Source extract:

========================================

Oft-used pdf manipulations with the command line

Memento commandi
Author

Thomas Van Hoey

Published

August 7, 2025

This blog post is mainly for myself but if it helps you, great. In general, three pesky pdf manipulations I find myself involved with are:

  1. ocr-ing documents
  2. combining documents fast
  3. extracting pages from documents

Homebrew - terminal

I’m just assuming you are on a Mac of sorts and have access to the terminal. My favorite terminal implementation is iterm2. You can customize it by googling for a guide. Here’s a good one.

Make sure you also install Homebrew, the easy package manager. Just copy the install homebrew code in the terminal.

Three main functions: installing, updating, removing.

For installation, just copy the install function of a package. For this post’s packages those are qpdf and ocrmypdf.

brew install qpdf
brew install ocrmypdf

Most packages will be some sort of interface to the real package, those are called ‘casks’. For example, a lightweight pdf reader I like using is called skim. It’s install command is

brew install --cask skim

After a while you want to maybe update (every so often). That command is simply

brew upgrade

To remove packages, just

brew uninstall <packagename>
brew uninstall --cask <packagename>

Great, now we have qpdf, ocrmypdf and maybe skim. Next, step, navigate to the folder where your document is located (must be absolute path).

========================================

Required actions:
A. List every Homebrew command shown in the blog post on pdf manipulations.
B. According to the blog post on pdf manipulations, which terminal implementation does the writer prefer?
The data that follows has no connection to the blog post.

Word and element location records
========================================

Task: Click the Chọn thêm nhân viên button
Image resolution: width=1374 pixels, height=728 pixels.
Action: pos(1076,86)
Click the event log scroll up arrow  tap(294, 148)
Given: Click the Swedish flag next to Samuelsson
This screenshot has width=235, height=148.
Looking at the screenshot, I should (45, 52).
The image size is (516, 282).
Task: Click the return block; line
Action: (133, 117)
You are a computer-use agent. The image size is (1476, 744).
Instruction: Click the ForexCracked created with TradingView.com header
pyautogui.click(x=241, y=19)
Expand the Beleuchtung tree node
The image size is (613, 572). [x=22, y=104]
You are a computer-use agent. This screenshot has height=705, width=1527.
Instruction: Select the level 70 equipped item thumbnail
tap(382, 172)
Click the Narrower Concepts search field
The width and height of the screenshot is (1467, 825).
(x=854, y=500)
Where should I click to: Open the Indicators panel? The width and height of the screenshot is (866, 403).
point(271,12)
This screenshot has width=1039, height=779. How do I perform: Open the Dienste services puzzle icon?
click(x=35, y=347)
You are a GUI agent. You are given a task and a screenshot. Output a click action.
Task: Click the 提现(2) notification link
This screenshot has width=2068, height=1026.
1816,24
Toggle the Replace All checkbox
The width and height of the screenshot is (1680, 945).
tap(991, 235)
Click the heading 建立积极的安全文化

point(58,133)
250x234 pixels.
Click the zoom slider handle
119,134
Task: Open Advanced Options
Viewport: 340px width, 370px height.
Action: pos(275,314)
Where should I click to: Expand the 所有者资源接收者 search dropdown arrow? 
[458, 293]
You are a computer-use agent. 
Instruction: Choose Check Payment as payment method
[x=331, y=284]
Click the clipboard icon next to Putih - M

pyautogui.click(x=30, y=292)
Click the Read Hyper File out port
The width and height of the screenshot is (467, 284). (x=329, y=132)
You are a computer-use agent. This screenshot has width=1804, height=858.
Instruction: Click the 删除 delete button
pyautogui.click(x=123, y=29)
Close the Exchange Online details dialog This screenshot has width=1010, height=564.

========================================

Solution list:
A.
brew install qpdf
brew install ocrmypdf
brew install --cask skim
brew upgrade
brew uninstall <packagename>
brew uninstall --cask <packagename>

B. iterm2